The announcement echoed provisions included in the constitution promulgated in September 2015, which envisage creation of powerful subnational governments to effectively and efficiently deliver public goods and services, accelerate the pace of infrastructure development and stimulate economic growth.
Lately, this statement has started sounding hollow, as different organs of Singha Durbar are keen on retaining the power in the centre to continue wielding influence in provinces and local bodies.
A glimpse into this mind-set was offered during meetings called recently by the Office of the Prime Minister and Council of Ministers (OPMCM). The meetings were held to get views of senior central-level ministry officials on restructuring of the central government’s administrative system.
The OPMCM has been holding series of these meetings since the launch of the government’s business rules several days ago.
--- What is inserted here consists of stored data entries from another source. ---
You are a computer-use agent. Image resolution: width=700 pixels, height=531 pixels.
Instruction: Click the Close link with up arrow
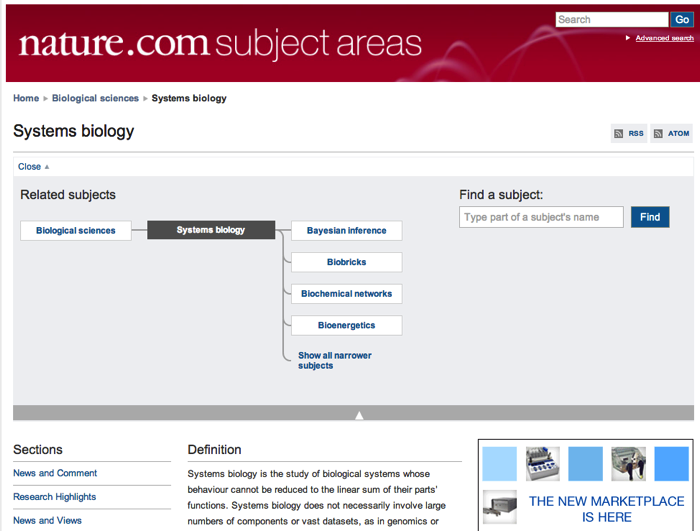click(x=33, y=167)
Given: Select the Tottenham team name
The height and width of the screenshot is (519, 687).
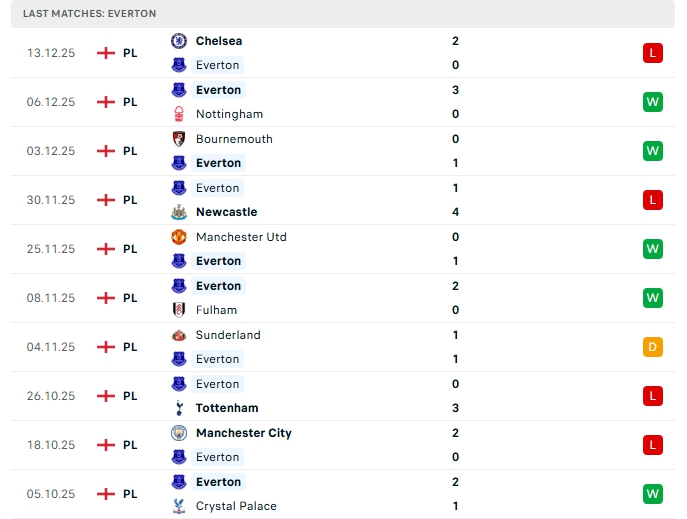Looking at the screenshot, I should point(227,408).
The new business rules -- which explain roles and responsibilities of various ministries -- have reduced the number of ministries at the central level to 18 from existing 30. With this reduction, number of departments, offices and divisions under these ministries are expected to come down.
The OPMCM is currently conducting organisation and management (O&M) survey to make these reductions, which will lead to creation of a lean government at the centre and reduce government’s expenses.
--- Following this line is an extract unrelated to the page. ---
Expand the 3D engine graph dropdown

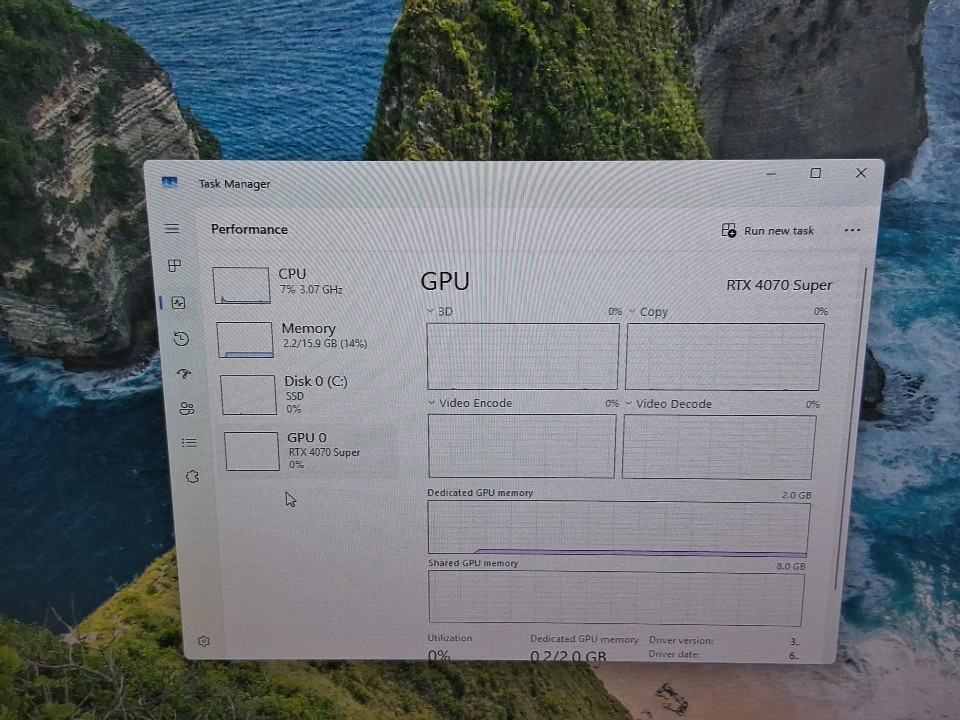coord(431,311)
But it appears some of the senior officials of ministries, who took part in the O&M survey, still have not been able to grasp the concept of a lean government, as they are expressing reluctance to reduce the number of departments, offices and divisions. What is even more surprising is that they have sought permission to open “branch offices” in provinces “to oversee different works”.
“This idea was pitched on assumption that provinces will not be able to handle ongoing projects. If this prediction turns into reality, there are fears of projects being stranded. So, the officials think the central government should have presence in provinces for the time being,” said OPMCM Secretary Prem Kumar Rai, who is one of the three officials leading the O&M survey.
If this suggestion is heeded it will deal a fatal blow to the budding federalism and prevent an unsteady nation from gaining a more solid footing because of conflicts between central and provincial governments.
The country had embraced federal set-up to empower provinces and local bodies so that inclusive and bottom-up development could be promoted. Based on this concept, different ministries have been set up at provinces, and local bodies too have the authority to employ experts. This process of strengthening subnational governments has already cost billions of rupees and hundreds of billions more will have to be poured in the coming days to make local bodies and provinces stronger. But if the central government decides to poke its nose into businesses of provinces by establishing “branch offices”, costs will fly through the roof, making federalism unaffordable.
“We will not accept any decision that will unnecessarily drive up spending,” said Arjun Prasad Pokharel, spokesperson of the Ministry of Finance, which mobilises funds for public expenditure. “But we are confident the OPMCM will practice prudence.”
Like Pokharel, OPMCM Spokesperson Dilliram Sharma also believes the Prime Minister’s Office will not rubber-stamp the proposal that can destabilise federalism and add costs. “The central-level ministries can always coordinate with provincial ministries to keep tabs on the work of provinces. So the proposal of establishing wings of the central government in provinces is not very convincing,” Sharma said.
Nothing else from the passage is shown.